Libyen hofft auf Deal mit EU nach Vorbild der Türkei
Libyens Einheitsregierung hofft auf ein Flüchtlingsabkommen mit der EU nach dem Vorbild des Deals mit der Türkei. Vizepräsident Ahmed Maetig habe den Wunsch geäußert, entsprechende Verhandlungen darüber zu beginnen, sagte der italienische Innenminister Angelino Alfano, der sich gestern mit Maetig getroffen hatte.
Ein solches Abkommen solle sich an der Vereinbarung zwischen Brüssel und Ankara orientieren, forderte der libysche Vizepräsident.
Chaos seit dem Tod Gaddafis
Der im März zwischen der EU und Ankara ausgehandelte Flüchtlingspakt sieht vor, dass die Türkei alle auf irregulärem Weg auf die griechischen Inseln gelangten Schutzsuchenden zurücknimmt.

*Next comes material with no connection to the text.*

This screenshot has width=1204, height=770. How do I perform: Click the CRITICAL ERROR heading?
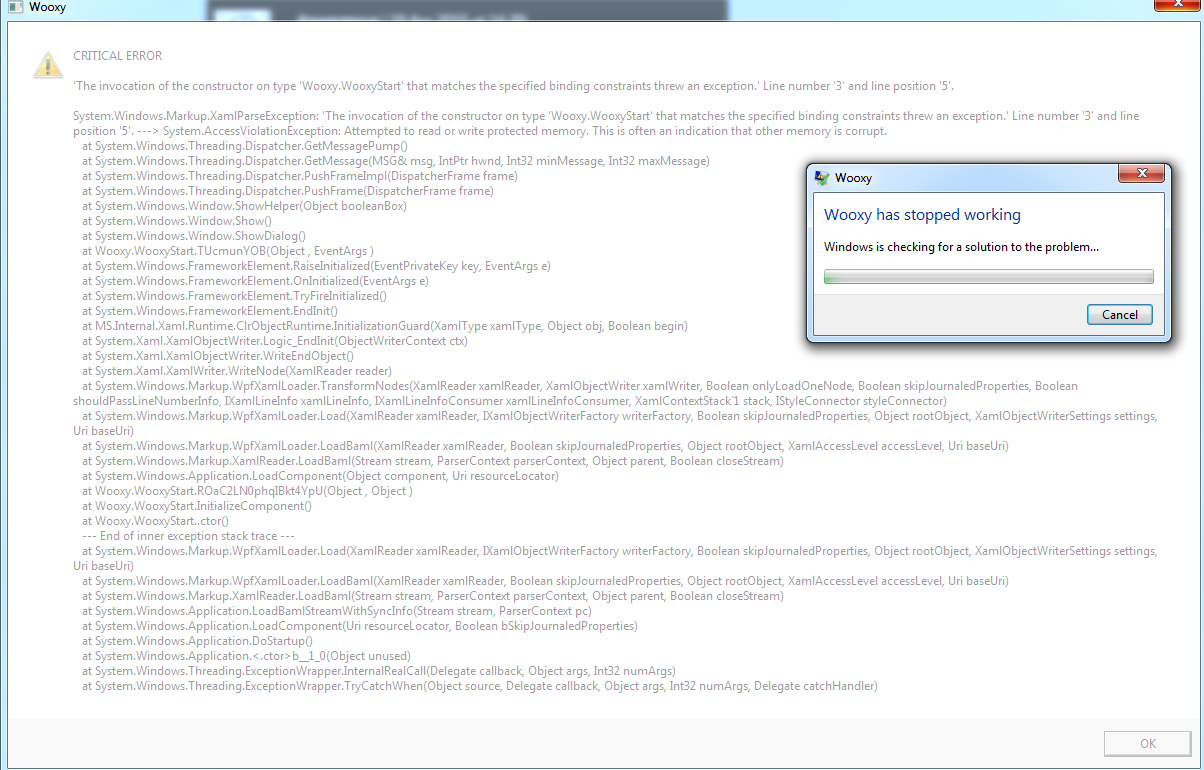coord(117,56)
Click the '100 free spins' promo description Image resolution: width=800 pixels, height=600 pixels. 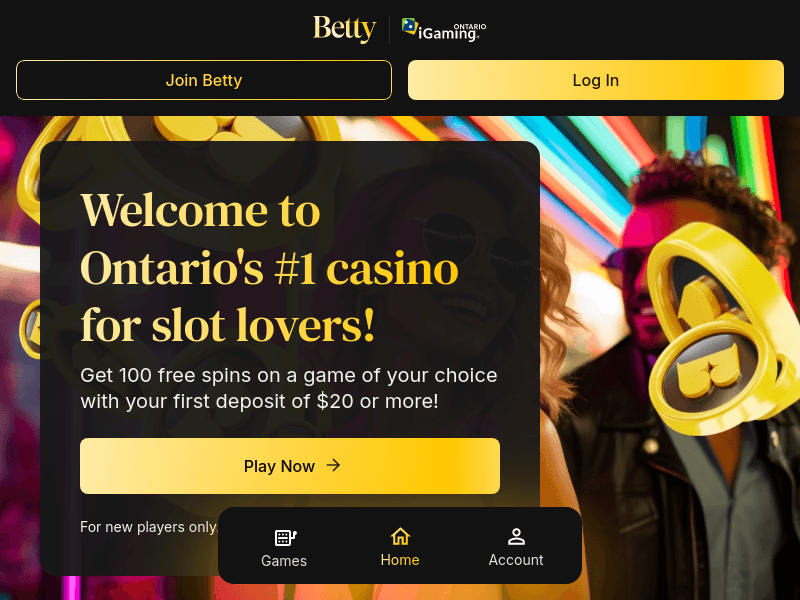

Im Gegenzug nimmt die EU für jeden abgeschobenen Syrer einen anderen syrischen Flüchtling aus der Türkei auf. Die Umsetzung des Abkommens verläuft jedoch schleppend. Auch von Libyen aus machen sich regelmäßig zahlreiche Flüchtlinge auf den Weg nach Europa.
Das nordafrikanische Land wird seit dem Sturz und dem Tod von Machthaber Muammar al-Gaddafi 2011 von einem tiefen Konflikt beherrscht, in dem bis zuletzt verschiedene Milizen und zwei konkurrierende Führungen um die Macht kämpften. Nach monatelanger UNO-Vermittlung gelang im Oktober schließlich eine Einigung auf die Bildung einer Einheitsregierung - das dafür nötige Votum im Parlament wurde seitdem aber immer wieder verschoben.